Instruksi Mahkamah Agung/ Surat Edaran Mahkamah Agung No. 1 Tahun 1967, telah membuka lebar kesempatan untuk melakukan eksaminasi terhadap putuan pengadilan. Selain mengintrksikan adanya eksaminasi, SE tersebut juga menginstruksikan tentang laporan bulanan dan daftar banding. Jadi tujuan yang terkandung dalam instruksi tersebut tidak hanya untuk menilai/ menguji apakah putusan tersebut telah sesuai dengan prinsipo-prinsip hukum yang benar atau belum, tetapi dengan diajukan berita acara siding sebagai kelengkapan eksaminasi, juga sebagai bahan penilaian apakah hakim tel;ah melaksanakan proses acara persidangan dan putusan dengan baik.
Dalam rangka pembinaan dan perbaikan mutu putusan, Mahkamah Agung menerbitkan Surat Edaran No. 3 tahun 1974, yang pada intinya menginstruksikan bahwa semua putusan pengadilan selain harus memuat alasan-alasan dan pertimbangan-pertimbangan sebagai dasar putusannya, juga harus memuat pasal-pasal tertentu dari peraturan-peraturan yang bersangkutan atau sumber hukum lain yang tidak tertulis sebagai dasar untuk memberikan putusan.
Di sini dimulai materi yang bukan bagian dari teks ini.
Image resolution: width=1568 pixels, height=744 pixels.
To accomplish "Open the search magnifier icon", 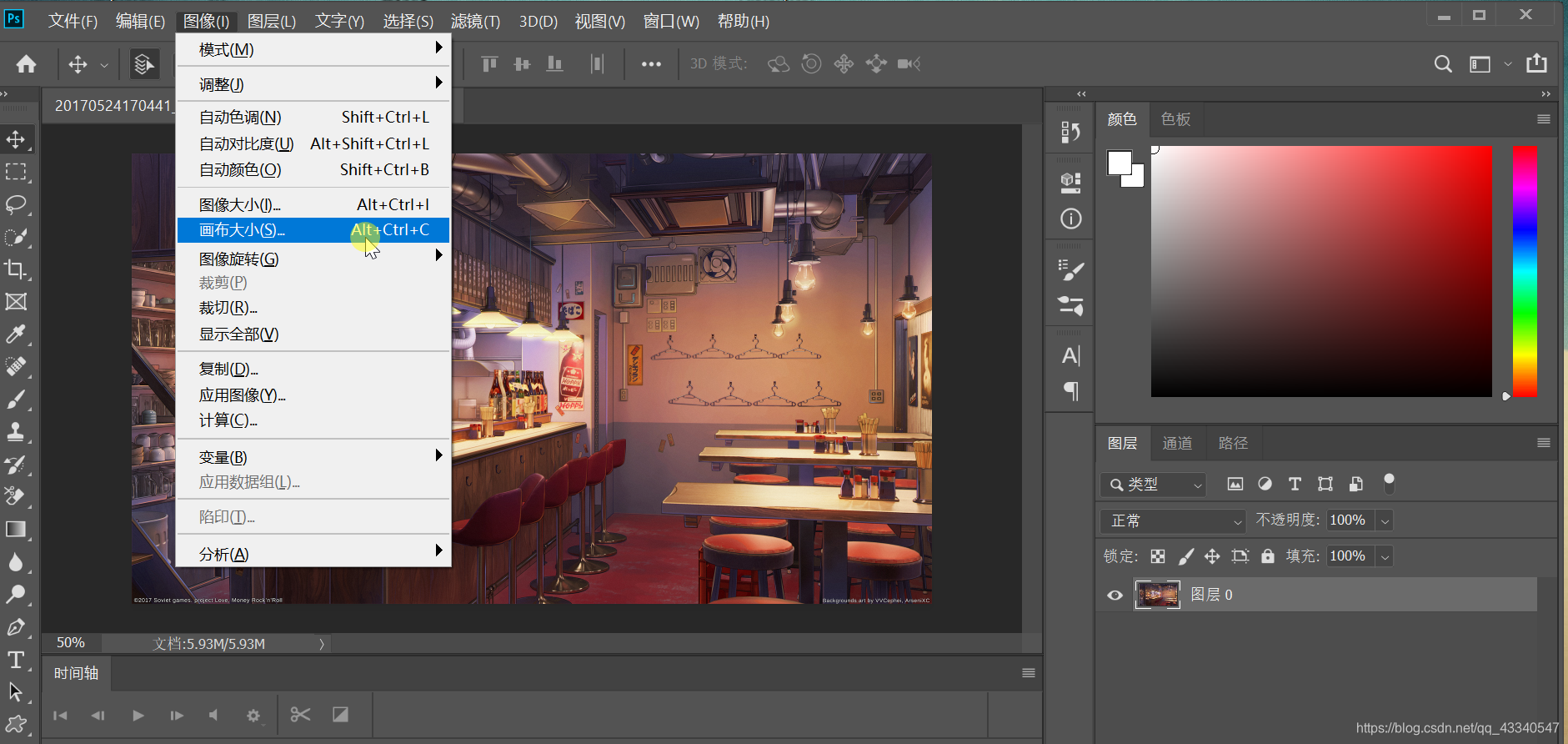I will (x=1443, y=64).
Tidak atau kurang memberikan peertimbangan atau alasan, atau tidak jelas dan sulit dimengerti, atau bertentangan satu sama lain, maka ha;l demikian ini dipandang sebagai kelalaian dalam acara (vormverzuim) yang dapat mengakibatkan batalnya putusan pengadilan yang bersangkutan.
Namun saat ini kajian ilmiah terhadap produk peradilan tidak pernah atau jarang dilakukan. Kalaupun dilakukan, hanya rutinitas dari mata kuliah tertentu saja, tidak lebih dari itu. Akibatnya kajian ilmiah mengenai putusan pengadilan menjadi barang yang langka. Padahal social control dengan kekuatan-kekuatan kritis mempunyai bobot yang tinggi dalam pengambilan putusan hakim. Oleh karena itu Perguruan tinggi, bersama dengan elemen masyarakat lain (NGO, Praktisi hukum, mantan hakim maupun jaksa) perlu mengembangkan budaya kajian ilmiah tersebut untuk melakukan pengawasan terhadap aparat hukum. (Rahmad Syafaat)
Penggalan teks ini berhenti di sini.